FIG. 7.

Thin-layer chromatogram of quinone standards and of quinones isolated from S. putrefaciens cells grown anaerobically with fumarate as the electron acceptor and supplemented with either DHNA or MK-4. Standards were loaded in lanes 1 to 3 as follows: lane 1, ubiquinone-10; lane 2, DHNA; lane 3, menaquinone-4. The other lanes were loaded with quinone extracts (equivalent to 0.18 g of wet cells) isolated from cells of the following strains: lanes 4 to 6, MR-1; lanes 7 to 9, MR-1A; lanes 10 to 12, MR-1B. During cell growth, the medium was supplemented with 10 μM DHNA (lanes 5, 8, and 11), 10 μM MK-4 (lanes 6, 9, and 12), or the solvent for these quinones as a control (lanes 4, 7, and 10).

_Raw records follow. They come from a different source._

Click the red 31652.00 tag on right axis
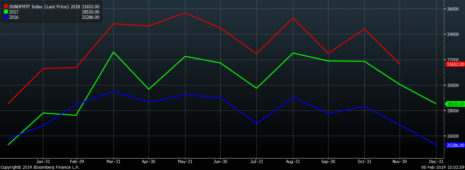This screenshot has height=170, width=465. [x=455, y=64]
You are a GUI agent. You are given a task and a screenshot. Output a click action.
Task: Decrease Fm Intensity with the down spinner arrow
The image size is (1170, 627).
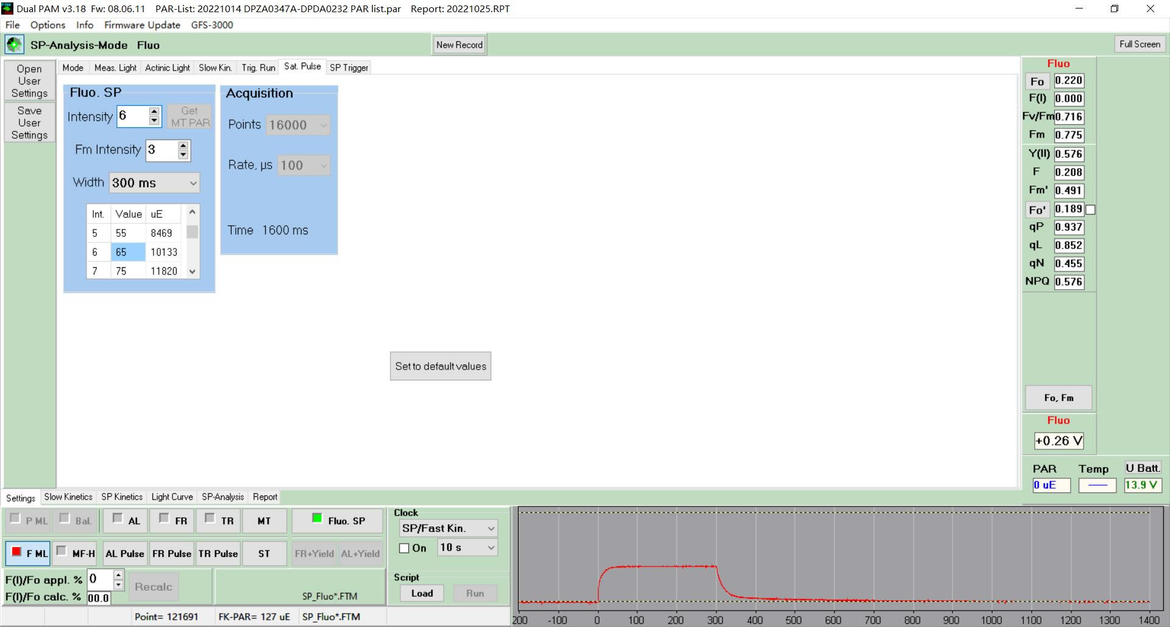[x=183, y=155]
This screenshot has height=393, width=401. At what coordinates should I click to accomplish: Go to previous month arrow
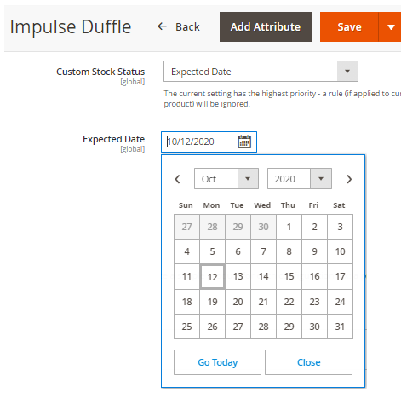[178, 179]
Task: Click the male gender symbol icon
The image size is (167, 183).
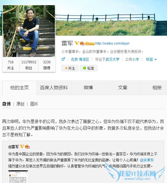Action: pyautogui.click(x=63, y=59)
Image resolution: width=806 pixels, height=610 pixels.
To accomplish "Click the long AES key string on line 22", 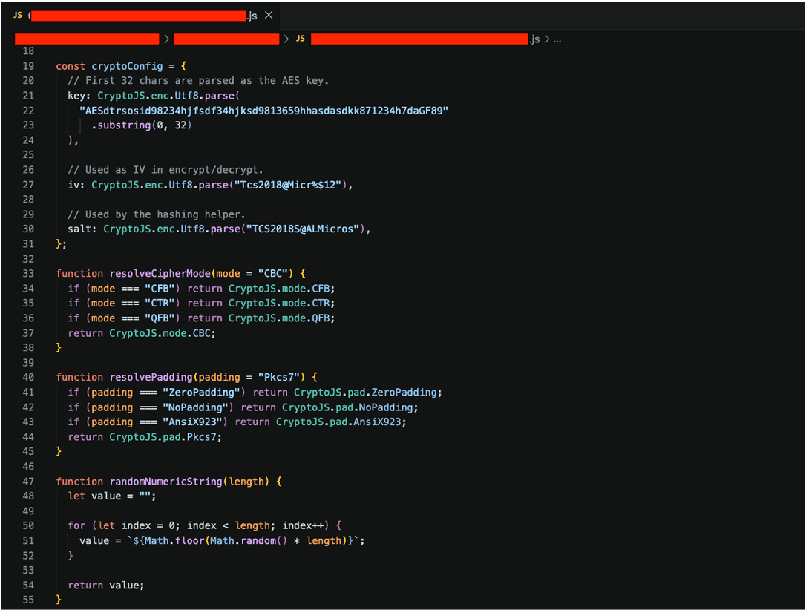I will click(263, 111).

The samples were loaded at the bottom, and migration was upward. As described above for MR-1, spots I and II are methylmenaquinone and menaquinone, respectively, and spots III, IV, and V are ubiquinones. The prominent presence of MK-4 in cells grown in the presence of MK-4 is indicated at the right. The DHNA standard (15 nmol; lane 2) was not visually detectable under these conditions. The spectra for the spots indicated by VII (not shown) were consistent with ubiquinone.